One afternoon I picked up my two grandchildren after school. My granddaughter, 12, started to whistle in the car on the way home, and her brother, 10, objected. They both seemed unusually tired and unkind. They argued about her whistling and when I asked them to stop, my granddaughter refused and continued to whistle. This was unusual for her.

I tried to negotiate, suggesting that they agree to let her whistle for 3 minutes, after which he could tell me about his day. They both said, “No!” and kept arguing. I felt surprised, angry, and confused. I then demanded complete silence until we were home, noting there would be consequences, but that I needed inspiration to think about them.

After arriving home, I gave them snacks and they each retreated into separate rooms for some screen time and alone time. My granddaughter mentioned that it had been a hard day. I thought about the circumstances and how I felt and what I needed. Then I thought about what they possibly needed. I realized that I felt hurt and confused and needed to know what was going on because this situation was worse than their usual sibling bickering.
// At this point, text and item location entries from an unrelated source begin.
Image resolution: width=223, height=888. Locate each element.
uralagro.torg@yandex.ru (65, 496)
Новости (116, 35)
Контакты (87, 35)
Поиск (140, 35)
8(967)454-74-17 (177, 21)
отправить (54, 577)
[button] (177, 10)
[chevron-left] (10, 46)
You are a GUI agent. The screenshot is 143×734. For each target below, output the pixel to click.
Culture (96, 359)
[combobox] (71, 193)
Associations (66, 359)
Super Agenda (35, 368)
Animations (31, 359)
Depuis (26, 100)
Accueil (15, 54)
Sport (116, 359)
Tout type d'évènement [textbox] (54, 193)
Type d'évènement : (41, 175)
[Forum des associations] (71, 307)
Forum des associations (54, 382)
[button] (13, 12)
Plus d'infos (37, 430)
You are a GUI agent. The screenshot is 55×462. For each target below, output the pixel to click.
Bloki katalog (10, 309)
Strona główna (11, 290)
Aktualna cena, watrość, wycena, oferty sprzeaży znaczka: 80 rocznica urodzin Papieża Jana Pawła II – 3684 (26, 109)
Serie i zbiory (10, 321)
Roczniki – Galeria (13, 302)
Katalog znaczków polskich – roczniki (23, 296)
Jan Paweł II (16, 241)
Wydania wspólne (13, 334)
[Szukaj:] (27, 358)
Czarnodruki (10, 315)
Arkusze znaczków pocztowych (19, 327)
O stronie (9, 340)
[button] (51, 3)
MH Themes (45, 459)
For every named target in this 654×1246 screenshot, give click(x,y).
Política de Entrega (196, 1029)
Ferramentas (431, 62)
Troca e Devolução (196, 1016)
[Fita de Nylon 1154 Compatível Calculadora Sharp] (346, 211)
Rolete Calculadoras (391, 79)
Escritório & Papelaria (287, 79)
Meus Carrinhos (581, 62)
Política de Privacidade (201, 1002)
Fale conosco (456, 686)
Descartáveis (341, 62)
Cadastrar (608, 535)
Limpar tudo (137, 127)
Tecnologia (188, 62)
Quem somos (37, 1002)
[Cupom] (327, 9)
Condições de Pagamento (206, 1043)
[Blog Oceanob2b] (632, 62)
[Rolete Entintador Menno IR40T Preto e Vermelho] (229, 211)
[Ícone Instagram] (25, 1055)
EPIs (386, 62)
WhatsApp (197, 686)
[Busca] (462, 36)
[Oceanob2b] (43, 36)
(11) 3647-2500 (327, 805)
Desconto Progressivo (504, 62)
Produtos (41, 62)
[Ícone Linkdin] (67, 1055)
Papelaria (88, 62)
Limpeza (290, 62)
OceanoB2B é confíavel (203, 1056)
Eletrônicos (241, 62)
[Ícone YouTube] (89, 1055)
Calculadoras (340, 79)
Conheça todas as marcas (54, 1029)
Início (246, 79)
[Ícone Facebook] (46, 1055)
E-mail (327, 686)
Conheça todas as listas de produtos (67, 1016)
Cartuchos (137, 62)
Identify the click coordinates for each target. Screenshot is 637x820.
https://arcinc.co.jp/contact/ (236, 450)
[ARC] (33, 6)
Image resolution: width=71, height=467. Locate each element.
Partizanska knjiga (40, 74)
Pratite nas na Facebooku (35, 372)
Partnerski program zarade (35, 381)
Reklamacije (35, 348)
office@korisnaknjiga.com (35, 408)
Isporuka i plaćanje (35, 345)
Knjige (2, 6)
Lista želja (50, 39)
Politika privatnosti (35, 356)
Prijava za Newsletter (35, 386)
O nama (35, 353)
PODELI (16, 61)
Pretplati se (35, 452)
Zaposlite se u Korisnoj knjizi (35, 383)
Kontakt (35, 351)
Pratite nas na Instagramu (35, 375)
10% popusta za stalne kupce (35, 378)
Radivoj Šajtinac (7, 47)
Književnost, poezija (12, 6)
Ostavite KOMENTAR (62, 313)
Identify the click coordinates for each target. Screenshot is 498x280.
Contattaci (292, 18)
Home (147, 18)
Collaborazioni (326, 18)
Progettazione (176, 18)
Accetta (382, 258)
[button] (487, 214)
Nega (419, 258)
It was especially unusual for my granddaughter to speak like that. I thought she was aggravated, but I was too confused to know what she might need. I decided to feed them dinner first and after dinner say that we needed to talk.

I started our talk by saying I had been hurt and upset and that I needed to understand. I also shared that I realized she had given me a clue when she said it had been a hard day for her. I said I believed the whistling had been her way to relax after a very hard day, as she had kept her distress and frustration inside all day long. When she got into the car, she had let it all erupt. I then said, “I am pleased that you had found a safe place with me to finally express your frustration.”

My granddaughter explained that people had been telling her what to do all day long and that she couldn’t handle any more, noting that even her favorite art class had not been great that day. She then talked for a while about things that had gone badly during the day. As I listened to her, I felt relieved and touched by her willingness to be open, honest, and vulnerable with me, grateful for the closeness we now shared. All of us felt relaxed at that point and enjoyed a calm conversation, agreeing, together, to use the three-minute plan whenever needed. The afternoon that had begun in anger, confusion, and hurt had turned into an evening of relief and connection.